→ **Provided data**

^^^^

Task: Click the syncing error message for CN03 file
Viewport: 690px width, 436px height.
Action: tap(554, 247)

^^^^

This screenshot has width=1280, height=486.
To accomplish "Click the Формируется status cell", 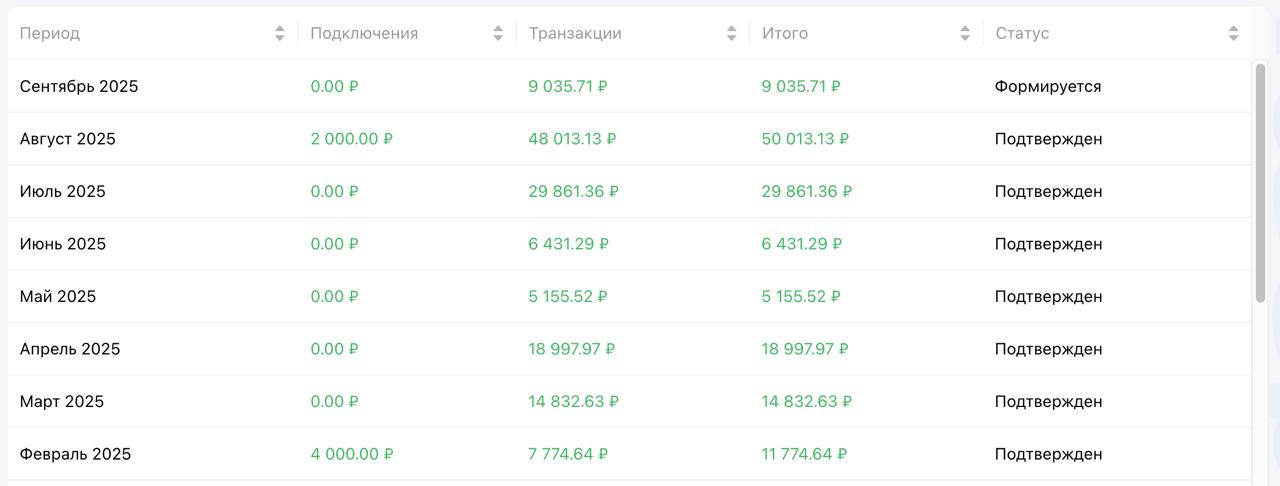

^^^^

→ **Brief**
Would you give again, exactly, the lines in the data above that run from the line containing "This screenshot has width=1280, height=486." to the line containing "the Формируется status"? Include both ends and no pictures.

→ **Solution to this task**
This screenshot has width=1280, height=486.
To accomplish "Click the Формируется status cell", 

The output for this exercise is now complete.